20446231_p« Fugitive »

Spectacle de danse japonaise

par Noé TAWARA

le 17 janvier au café Saint-Antoine
186 rue du Faubourg Saint-Antoine, 75012 Paris

Métro Faidherbe Chaligny

Spectacle à partir de 21 h

Photo:  http://naoparis.exblog.jp/i68/

Ce spectacle que Noé Tawara modèle et transforme depuis plus d'une année est toujours différent.  Pour cette quatrième représentation à Paris, cette fois au café Saint-Antoine, Noé Tawara poursuivra et approfondira la collaboration inaugurée en décembre avec le poète Grand Loup.

« Je me demande souvent pourquoi, mais il n'y a pas de réponse. C'est pourquoi j'ai fini par accepter que la vie est comme cela:  un mouvement sans fin. »

C'est un récit avec danse et poésie, sur une base chorégraphique japonaise traditionnelle, d'une vie fugitive, une fuite dans le mouvement et le geste.  Des gestes et des mots simples produisent le sens.  La danse et le texte racontent une histoire.  Ne tentez pas de déchiffrer les mouvements ou les mots, laissez-vous porter par la gestuelle et la poésie.  Alors le récit d'une vie fugitive se dévoilera à vous comme elle se dévoile à cette jeune femme qui revoit sa vie pour en comprendre et accepter le sens.  La conception du spectacle est moderne, son thème est celui d'une femme, de ses sentiments, et de son attitude face à son destin.

Noé Tawara est une actrice, danseuse et chorégraphe japonaise chevronnée dans tous les styles de danse, du traditionnel Jiuta-maï aux styles contemporains.
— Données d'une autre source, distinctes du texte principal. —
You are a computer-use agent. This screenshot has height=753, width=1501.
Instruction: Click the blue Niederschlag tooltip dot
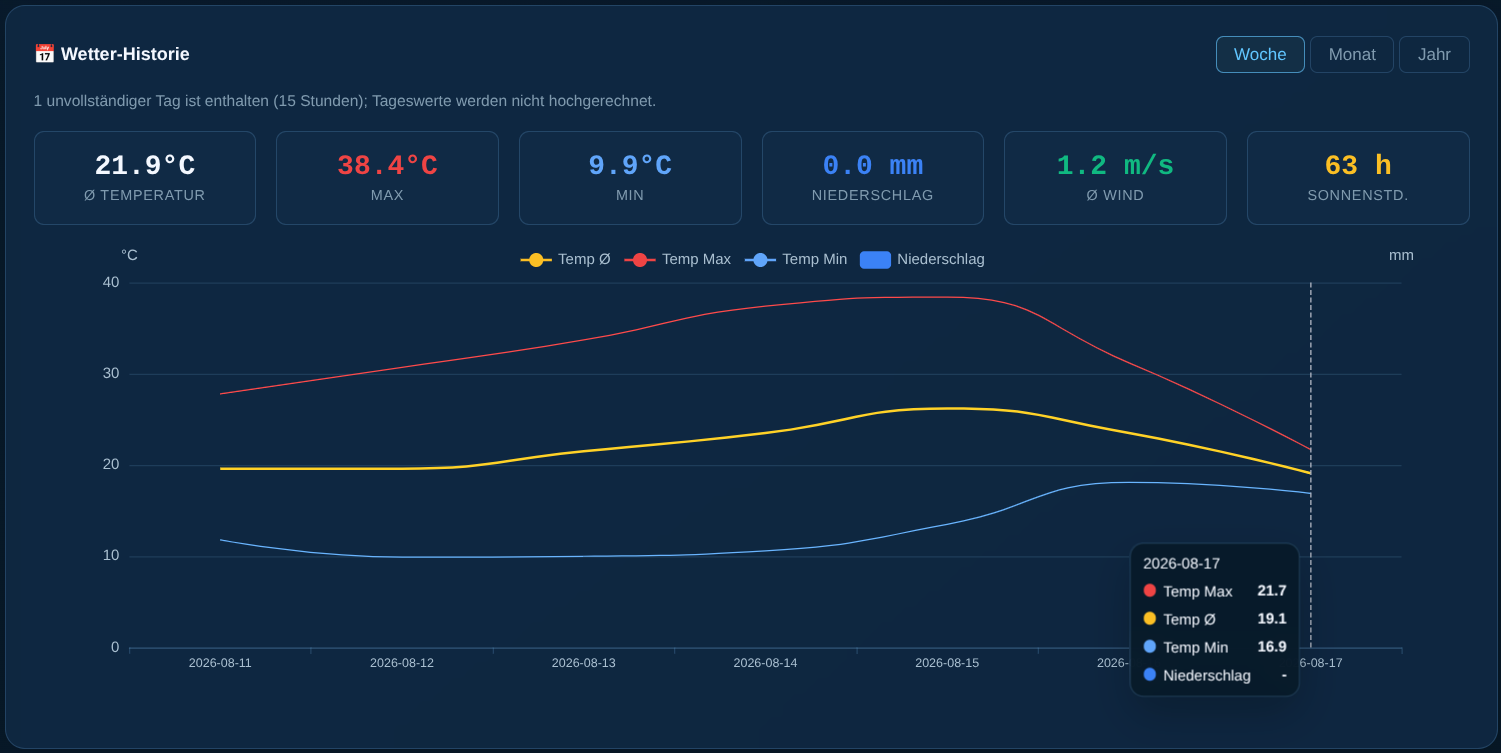point(1150,675)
Le Jiuta-maï est un genre originaire de la cour impériale de Kyoto. Noé Tawara en utilise l'esprit et les éléments chorégraphiques pour les intégrer dans ses propres créations comme « Fugitive », qui a déjà été présenté à Paris, dans des versions antérieures, en novembre 2006 et en novembre et décembre 2007.

Les origines lointaines du Jiuta-maï sont obscures.  Né à la cour des shogun à Kyoto, il se dansait à la chandelle dans l'espace exigu d'une pièce du palais.  Les rivalités entre shirabyoshi (danseuses) étaient fortes, l'objectif étant de s'attacher les faveurs du shogun et devenir la favorite du chef militaire.  C'était une danse exclusivement féminine, exécutée en solo, pour le bon plaisir d'un unique spectateur, le shogun.